Lettres de Fadette/Deuxième série/38

Imprimerie Populaire, Limitée (Deuxième sériep. 98-100).

XXXVIII

Après un voyage


Hélas ! Il a fallu redescendre des hauteurs, remettre le collier, et recommencer à tourner dans le petit cercle de la petite vie de mon petit village charmant et que j’adorais autrefois, mais cette année, il a été envahi par les « gens de la ville » qui, au lieu de se plier aux habitudes rustiques, implantent chez les campagnards leurs mœurs citadines. C’est une épreuve, allez !

On voit sur la grand’rue des toilettes mirobolantes, jupes extra-collantes et décolletés exagérés ; on rencontre des joueurs de tennis qui décapitent à coup de raquettes les petites fleurs curieuses qui essaient de regarder par-dessus le trottoir ; les jeunes gens et les jeunes filles se sifflent pour s’appeler d’un coin à l’autre, et rient bruyamment des airs scandalisés et dignes des bonnes dames bien élevées qui les prennent pour des acteurs tout au moins !

Le bon curé est tout effarouché et nous a recommandé, au prône, de ne pas imiter les gens qui n’ont rien à faire et qui devraient bien profiter de leurs loisirs pour enseigner le savoir-vivre à leurs enfants…

Enfin, tout va cahin-caha, et pour comble, voilà la « société » du village prise de la maladie des « thés » !
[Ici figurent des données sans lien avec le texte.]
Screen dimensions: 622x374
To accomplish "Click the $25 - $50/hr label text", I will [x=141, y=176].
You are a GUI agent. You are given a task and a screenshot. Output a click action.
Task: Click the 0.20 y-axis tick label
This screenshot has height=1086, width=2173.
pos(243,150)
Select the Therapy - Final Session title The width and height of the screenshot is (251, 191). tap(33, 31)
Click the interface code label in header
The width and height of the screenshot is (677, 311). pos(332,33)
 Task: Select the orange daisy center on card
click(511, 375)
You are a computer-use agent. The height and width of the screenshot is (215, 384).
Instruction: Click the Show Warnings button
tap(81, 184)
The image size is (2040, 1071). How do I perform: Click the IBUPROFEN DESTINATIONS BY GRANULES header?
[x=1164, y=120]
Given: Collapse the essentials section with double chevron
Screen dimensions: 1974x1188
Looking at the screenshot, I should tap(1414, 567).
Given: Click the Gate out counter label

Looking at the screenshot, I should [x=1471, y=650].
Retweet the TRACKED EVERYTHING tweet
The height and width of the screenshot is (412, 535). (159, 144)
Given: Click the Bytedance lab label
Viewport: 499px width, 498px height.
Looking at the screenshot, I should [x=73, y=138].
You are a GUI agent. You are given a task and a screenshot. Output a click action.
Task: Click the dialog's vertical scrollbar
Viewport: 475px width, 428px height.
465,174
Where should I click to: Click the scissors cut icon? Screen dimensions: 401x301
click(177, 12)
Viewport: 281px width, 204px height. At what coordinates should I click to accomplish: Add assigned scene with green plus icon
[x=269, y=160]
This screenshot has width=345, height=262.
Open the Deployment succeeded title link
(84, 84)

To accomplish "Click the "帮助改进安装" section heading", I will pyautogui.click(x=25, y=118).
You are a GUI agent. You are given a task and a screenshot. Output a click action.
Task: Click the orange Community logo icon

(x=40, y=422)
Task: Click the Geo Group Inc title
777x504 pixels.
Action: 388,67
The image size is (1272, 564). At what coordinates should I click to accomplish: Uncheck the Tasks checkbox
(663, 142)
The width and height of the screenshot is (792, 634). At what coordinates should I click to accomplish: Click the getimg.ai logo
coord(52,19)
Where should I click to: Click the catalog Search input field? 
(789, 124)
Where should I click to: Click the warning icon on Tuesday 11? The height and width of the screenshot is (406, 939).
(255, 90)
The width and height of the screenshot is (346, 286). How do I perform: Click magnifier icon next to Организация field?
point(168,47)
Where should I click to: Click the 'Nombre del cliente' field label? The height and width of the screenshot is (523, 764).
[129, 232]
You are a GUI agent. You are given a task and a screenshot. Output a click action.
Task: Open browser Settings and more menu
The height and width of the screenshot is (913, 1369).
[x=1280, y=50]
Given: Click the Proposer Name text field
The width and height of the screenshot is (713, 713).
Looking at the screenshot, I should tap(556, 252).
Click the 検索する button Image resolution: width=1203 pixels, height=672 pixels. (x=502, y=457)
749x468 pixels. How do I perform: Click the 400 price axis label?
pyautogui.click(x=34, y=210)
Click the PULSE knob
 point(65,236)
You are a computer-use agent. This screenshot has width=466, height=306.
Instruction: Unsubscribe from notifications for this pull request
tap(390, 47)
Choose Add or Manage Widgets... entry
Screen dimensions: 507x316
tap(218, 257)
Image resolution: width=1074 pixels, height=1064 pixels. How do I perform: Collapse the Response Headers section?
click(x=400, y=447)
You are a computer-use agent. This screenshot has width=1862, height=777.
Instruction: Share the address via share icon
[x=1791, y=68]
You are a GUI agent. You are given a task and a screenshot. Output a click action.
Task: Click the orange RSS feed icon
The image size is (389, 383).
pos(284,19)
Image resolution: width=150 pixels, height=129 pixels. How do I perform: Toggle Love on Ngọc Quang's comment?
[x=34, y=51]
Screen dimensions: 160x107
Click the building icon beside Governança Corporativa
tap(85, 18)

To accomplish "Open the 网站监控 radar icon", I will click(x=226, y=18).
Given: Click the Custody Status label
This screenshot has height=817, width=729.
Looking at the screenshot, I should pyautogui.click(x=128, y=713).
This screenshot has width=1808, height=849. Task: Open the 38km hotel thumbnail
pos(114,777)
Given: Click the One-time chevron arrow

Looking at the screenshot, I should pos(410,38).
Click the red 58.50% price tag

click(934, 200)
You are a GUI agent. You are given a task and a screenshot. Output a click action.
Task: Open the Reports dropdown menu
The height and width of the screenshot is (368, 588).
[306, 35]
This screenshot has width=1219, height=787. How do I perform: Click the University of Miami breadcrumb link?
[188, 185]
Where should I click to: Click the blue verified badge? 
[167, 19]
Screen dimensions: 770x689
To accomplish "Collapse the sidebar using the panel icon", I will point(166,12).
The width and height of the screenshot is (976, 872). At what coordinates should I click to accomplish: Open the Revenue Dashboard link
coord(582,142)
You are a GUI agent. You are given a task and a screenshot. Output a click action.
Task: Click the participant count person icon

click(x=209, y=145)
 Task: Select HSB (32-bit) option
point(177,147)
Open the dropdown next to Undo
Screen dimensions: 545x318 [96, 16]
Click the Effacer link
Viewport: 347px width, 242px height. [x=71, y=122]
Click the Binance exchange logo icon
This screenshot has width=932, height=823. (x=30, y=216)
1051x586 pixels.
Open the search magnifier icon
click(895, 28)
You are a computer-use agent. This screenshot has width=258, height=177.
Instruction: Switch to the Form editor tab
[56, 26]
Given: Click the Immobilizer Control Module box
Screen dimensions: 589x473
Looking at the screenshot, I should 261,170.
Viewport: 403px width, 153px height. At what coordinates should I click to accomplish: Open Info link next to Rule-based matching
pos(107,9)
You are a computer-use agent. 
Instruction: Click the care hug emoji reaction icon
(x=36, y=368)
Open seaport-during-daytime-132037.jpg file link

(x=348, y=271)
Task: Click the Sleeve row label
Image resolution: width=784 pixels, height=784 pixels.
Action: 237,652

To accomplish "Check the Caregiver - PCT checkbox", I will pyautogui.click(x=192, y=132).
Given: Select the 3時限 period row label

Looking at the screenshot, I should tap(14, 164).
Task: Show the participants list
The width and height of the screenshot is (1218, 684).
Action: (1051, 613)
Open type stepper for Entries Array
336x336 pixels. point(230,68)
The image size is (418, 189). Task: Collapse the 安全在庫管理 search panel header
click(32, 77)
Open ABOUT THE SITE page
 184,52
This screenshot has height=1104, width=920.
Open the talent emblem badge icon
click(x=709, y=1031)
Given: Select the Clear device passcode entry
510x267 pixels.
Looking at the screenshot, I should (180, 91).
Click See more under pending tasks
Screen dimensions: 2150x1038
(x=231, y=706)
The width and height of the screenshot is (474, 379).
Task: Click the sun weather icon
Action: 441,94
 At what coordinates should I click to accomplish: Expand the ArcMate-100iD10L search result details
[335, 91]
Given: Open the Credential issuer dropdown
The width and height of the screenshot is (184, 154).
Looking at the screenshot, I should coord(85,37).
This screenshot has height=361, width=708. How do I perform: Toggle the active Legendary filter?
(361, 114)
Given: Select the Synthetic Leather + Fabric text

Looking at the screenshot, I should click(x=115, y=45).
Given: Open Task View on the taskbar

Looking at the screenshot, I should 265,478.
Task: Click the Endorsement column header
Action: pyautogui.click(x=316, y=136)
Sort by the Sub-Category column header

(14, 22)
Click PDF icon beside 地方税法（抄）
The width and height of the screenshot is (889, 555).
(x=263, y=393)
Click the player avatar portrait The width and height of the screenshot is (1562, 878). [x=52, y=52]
Il y en a tous les jours, même le dimanche, et pas moyen de s’en sauver. Si on en a accepté un, on est flambée, tous les autres y passent. Voilà comment je me trouvais, hier, chez Madame X. Dix autres victimes partageaient les gâteaux et l’embêtement. À dix, nous aurions pu nous distraire en causant intelligemment ! On s’est contenté de parlotter sur les chapeaux : ceux de l’hiver dernier, ceux de l’hiver prochain ! Oui, deux heures durant, j’avais envie de trépigner !

Quand j’ai pu me sauver, j’ai couru chez la bonne-femme Novelle… une vieille protégée que je vais voir souvent, car elle est paralytique et passe ses journées seule, sa fille étant en service, quelques heures par jour, chez « du monde de la ville ». Quand j’entre, elle égrène toujours entre ses longs doigts secs un vieux chapelet de bois qui ne la quitte pas. Elle sourit en m’apercevant, baise la petite croix et roule le chapelet autour de son poignet. Elle a une figure paisible, elle ne se plaint jamais et me prend en pitié, moi, quand je viens au soleil !

— Vous devez vous ennuyer, pauvre madame Novelle, toujours seule, sans autre chose à faire que de dire votre chapelet ? — Primo, ça m’ennuie pas de dire mon chapelet, pi, faut pas crère que j’suis si seule que ça ! — J’ouvre des yeux curieux. — Écoutez, c’est un secret, mais vous êtes bonne pour moë et j’vas vous le dire. J’ai perdu, dans le temps, un beau petit gas de quatre ans. Vous n’avez jamais vu de si beau et de si fin… et la preuve, c’est que depuis que je peux pu grouiller, y vient, là, tous les jours, su l’pied du litte, et y m’raconte ben des nouvelles et des histoëres du paradis : comme y est ben, comme c’est beau, qu’y m’attendra à la porte pour me mener au père Éternel, pi qu’y me recommandera comme ane bonne mère… Non, j’m’ennuie jamais ! — Et ses pauvres yeux éteints souriaient.

Cela m’a reposée des chapeaux, des toquets et des toquées.